Los cinco disidentes venezolanos que estaban refugiados en la embajada argentina en Caracas dejaron la sede diplomática y lograron abandonar el país y recuperar su libertad tras 412 días.
En medio de la incertidumbre y la confusión por lo ocurrido, el régimen quiso instalar que, en verdad, la liberación de los secuestrados fue acordada entre las partes. Sin embargo, fuentes confirmaron que se trató de una operación militar comandada desde los Estados Unidos.

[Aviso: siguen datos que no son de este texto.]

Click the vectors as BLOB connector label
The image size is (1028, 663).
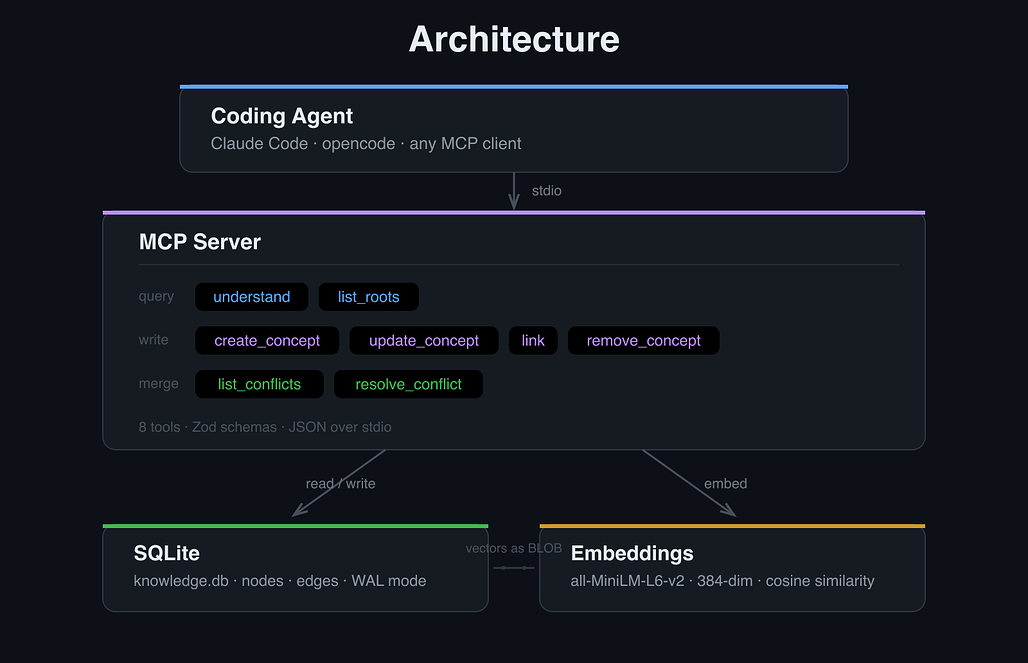click(514, 548)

La noticia fue confirmada por el secretario de Estado de Donald Trump, Marco Rubio, quien, en sus redes sociales, celebró “el exitoso rescate de todos los rehenes retenidos por el régimen de Maduro”.
“Tras una precisa operación, todos los rehenes se encuentran ahora a salvo en territorio estadounidense. El régimen ilegítimo de Maduro ha socavado las instituciones venezolanas, violado los derechos humanos y puesto en peligro nuestra seguridad regional. Extendemos nuestra gratitud a todo el personal involucrado en esta operación y a nuestros socios que ayudaron a asegurar la liberación segura de estos héroes venezolanos”, escribió en su cuenta de X.
El pasado 20 de marzo de 2024, Magalli Meda, Claudia Macero, Omar González, Pedro Urruchurtu y Humberto Villalobos ingresaron en la sede argentina en busca de refugio, a raíz de la persecución que Maduro mantenía en su contra, por colaborar con María Corina Machado y su equipo electoral.
Desde el primer día, los disidentes fueron víctimas de un constante asedio por parte del Palacio de Miraflores, de “todo tipo de atropellos físicos, mentales y emocionales” y de la violación constante de sus derechos, incluido el Derecho Internacional y, especialmente, la Convención de Viena sobre Relaciones Diplomáticas.